If I am part of the good seed am I progressing and growing to wholeness? Am I nurturing my spiritual life to become what I can be – mature in the spirit? Or am I wasting energy on passing judgment on the other seed alongside me? Do I have any right to dismiss another person as a ‘weed’ or can I see their potential and encourage them to grow, not by preaching, but by my graciousness and my quiet example?
This parable can teach something about timing. Do I respect timing and readiness? Can I discern when the right time comes for ...whatever? The master of the house urges his workers to be patient with the growth process and let the two crops come to full maturity. Then each plant will show its true nature. Hitting the right timing is crucial to moving towards a balanced and agreeable outcome.

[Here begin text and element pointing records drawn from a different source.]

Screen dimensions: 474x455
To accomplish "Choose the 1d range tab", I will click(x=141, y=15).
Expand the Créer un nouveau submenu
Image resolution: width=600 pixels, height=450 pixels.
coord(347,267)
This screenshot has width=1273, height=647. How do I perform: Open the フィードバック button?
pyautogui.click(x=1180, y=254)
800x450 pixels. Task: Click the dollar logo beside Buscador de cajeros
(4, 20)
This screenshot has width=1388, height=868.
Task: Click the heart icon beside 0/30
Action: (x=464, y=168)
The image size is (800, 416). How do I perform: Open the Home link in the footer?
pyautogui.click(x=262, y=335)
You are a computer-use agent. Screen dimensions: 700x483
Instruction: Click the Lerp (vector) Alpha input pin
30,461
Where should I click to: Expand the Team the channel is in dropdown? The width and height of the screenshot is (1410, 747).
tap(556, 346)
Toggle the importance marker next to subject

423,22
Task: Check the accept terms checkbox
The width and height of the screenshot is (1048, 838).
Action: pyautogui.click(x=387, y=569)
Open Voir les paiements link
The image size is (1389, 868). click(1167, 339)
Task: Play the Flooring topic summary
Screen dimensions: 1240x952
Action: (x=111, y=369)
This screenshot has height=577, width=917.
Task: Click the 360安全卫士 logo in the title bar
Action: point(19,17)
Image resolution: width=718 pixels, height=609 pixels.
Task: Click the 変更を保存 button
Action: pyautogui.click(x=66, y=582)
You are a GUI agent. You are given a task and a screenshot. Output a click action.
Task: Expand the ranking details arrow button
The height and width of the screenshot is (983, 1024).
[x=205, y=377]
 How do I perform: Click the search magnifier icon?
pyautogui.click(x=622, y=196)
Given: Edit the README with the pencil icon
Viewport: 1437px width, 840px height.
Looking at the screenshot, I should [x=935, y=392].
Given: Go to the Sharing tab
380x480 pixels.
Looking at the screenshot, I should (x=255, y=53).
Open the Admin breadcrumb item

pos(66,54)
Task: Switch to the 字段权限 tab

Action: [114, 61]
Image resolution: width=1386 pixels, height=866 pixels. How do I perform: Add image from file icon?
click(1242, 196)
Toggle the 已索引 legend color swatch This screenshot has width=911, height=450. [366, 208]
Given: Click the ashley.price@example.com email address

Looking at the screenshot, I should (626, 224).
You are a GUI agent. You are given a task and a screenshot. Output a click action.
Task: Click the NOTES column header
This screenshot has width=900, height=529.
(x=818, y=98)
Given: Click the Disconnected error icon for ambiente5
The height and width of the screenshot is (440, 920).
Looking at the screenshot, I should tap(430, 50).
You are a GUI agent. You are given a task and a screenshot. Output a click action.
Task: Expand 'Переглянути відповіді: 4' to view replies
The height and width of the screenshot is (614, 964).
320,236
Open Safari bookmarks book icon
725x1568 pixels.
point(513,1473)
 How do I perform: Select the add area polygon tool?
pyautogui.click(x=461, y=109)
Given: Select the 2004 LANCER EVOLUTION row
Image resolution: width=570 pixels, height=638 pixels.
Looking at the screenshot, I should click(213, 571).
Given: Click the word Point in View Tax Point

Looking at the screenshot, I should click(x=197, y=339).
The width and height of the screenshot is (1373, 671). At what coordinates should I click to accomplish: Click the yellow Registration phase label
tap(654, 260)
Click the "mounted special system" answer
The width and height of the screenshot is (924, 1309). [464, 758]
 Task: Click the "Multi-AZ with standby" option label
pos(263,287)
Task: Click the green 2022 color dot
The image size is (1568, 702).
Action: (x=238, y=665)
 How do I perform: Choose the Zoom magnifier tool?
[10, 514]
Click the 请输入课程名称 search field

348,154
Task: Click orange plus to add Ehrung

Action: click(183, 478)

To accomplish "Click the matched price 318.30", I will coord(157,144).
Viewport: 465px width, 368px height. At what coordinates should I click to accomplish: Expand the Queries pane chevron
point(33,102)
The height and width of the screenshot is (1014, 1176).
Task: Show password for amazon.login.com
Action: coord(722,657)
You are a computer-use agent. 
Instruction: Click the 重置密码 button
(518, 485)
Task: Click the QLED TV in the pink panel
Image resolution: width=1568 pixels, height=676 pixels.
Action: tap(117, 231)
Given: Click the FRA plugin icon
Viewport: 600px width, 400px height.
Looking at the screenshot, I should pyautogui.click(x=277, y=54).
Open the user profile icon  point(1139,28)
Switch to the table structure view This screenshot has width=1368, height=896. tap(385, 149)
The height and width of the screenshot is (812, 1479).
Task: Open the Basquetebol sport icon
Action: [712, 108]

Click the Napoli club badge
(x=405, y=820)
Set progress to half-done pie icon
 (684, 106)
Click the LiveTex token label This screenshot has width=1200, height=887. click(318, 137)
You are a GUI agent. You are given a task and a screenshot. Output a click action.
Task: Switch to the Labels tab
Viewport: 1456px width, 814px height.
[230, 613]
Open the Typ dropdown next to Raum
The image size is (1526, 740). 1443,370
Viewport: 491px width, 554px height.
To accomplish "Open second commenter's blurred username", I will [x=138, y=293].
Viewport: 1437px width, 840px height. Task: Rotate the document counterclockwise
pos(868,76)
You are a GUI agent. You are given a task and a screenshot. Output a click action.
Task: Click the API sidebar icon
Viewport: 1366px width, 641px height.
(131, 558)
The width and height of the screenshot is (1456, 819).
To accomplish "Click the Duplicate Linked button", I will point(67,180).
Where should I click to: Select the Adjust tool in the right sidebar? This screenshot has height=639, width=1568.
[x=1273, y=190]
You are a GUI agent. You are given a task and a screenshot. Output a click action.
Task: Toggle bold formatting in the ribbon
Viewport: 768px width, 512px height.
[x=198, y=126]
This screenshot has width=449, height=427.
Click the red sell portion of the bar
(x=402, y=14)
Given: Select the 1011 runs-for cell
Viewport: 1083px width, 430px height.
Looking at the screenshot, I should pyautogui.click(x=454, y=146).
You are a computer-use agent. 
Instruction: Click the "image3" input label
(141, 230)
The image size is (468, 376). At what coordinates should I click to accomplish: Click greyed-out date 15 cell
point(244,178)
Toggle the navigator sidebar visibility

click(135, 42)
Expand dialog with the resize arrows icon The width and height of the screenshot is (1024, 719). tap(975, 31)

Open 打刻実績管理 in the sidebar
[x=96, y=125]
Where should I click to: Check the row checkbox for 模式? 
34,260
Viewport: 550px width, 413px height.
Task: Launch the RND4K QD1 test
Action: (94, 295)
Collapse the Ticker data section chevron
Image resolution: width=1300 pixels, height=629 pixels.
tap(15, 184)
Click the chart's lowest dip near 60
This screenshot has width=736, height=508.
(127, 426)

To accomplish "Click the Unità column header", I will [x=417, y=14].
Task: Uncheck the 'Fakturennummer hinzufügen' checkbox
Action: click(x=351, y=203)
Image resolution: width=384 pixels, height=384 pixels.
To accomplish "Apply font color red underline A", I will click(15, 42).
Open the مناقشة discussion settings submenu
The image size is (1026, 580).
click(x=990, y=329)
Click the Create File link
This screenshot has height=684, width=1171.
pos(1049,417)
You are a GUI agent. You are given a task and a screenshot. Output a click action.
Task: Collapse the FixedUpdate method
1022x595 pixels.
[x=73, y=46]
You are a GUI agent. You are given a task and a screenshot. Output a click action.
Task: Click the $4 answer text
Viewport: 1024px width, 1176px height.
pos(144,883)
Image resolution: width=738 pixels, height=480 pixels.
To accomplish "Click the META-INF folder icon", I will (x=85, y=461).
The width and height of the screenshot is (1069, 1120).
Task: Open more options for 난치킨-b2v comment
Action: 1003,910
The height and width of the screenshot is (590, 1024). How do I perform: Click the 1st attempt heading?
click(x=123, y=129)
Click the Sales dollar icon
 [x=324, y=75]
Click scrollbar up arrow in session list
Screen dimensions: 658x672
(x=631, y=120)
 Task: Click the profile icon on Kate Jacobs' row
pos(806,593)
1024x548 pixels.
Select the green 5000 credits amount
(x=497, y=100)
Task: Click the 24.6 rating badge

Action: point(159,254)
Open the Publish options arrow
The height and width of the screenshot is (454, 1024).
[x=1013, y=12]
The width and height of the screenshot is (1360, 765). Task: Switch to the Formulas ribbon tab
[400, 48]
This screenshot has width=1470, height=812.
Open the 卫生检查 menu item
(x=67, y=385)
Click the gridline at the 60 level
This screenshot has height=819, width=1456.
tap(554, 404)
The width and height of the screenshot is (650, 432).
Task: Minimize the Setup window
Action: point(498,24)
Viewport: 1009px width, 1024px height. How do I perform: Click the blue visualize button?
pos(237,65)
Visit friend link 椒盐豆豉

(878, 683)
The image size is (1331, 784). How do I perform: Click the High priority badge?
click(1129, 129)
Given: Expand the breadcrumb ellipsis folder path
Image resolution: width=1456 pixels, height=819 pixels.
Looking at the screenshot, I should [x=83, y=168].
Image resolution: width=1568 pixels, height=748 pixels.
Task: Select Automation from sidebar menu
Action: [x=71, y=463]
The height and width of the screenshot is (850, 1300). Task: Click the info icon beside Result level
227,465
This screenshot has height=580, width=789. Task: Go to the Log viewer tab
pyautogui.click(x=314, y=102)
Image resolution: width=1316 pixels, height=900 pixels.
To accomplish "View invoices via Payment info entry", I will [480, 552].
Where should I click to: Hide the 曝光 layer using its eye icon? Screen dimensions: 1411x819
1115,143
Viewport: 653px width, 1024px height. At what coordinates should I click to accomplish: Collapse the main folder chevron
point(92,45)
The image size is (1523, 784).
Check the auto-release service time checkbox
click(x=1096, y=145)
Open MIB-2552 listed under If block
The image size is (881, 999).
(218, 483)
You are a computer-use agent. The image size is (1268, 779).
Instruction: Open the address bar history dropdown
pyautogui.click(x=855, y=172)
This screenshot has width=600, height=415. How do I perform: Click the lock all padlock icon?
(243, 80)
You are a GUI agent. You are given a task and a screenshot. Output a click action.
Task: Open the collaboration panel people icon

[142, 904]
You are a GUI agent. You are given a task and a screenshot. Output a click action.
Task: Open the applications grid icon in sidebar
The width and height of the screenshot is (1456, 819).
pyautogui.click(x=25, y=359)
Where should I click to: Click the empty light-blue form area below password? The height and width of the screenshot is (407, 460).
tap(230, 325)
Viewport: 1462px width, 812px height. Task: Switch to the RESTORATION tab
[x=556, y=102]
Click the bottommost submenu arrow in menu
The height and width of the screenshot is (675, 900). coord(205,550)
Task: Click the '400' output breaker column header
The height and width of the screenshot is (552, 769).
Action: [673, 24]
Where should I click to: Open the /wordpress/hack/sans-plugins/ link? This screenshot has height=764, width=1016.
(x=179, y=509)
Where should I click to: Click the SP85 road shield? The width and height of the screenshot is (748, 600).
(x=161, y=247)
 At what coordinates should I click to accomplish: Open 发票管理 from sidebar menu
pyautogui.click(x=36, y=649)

Nothing good happens without action, effort and resolution
I think the discernment process Jesus undertook shows good sense and an appreciation of good timing. An idea had been brewing inside him. Listening to John the Immerser inspired him; many of his ideas found a home in the message and prophetic action of John. After John is arrested Jesus follows up the Spirit experience he had with John and is convinced God is with him. He takes time out in retreat and prayer to discern his next move. Will he do the prophetic thing he feels called to do? He is tempted to play safe and not stick his neck out – all prophets get criticised and persecuted, and yet nothing good happens without action, effort and resolution. He is under no illusions about the obstacles and difficulties that go with speaking out publicly about injustice, corruption and misguided religiosity. But God is his main backer and he may well gather others. He knows he needs support and cannot do it alone. The time is right; do it.
I believe Jesus did not have it all figured out at the beginning, but so many dots were being connected for him from his upbringing in Nazareth, to his observation of what was not clicking in the religious life of his people in difficult times, to his encounter with John, to the Spirit-filled call that became fire in his belly, to the clarity he now had about how he could contribute to the spiritual life of his fellow Jews. Having organised his priorities he grabbed opportunity by the throat and committed himself to action.
You will never ‘find’ time for anything. If you want time you must make it - Charles Buxton (19th century English MP, philanthropist, writer)
I feel that luck is preparation meeting opportunity - Oprah Winfrey
A pessimist sees the difficulty in every opportunity; an optimist sees the opportunity in every difficulty - Winston Churchill
A man walked into a bank to hold it up and he gave the teller a note. It read, ‘This is a stick-up. Put all your money into this bag.’
She passed a note back to him that said, ‘Fix your tie. We’re taking your picture.’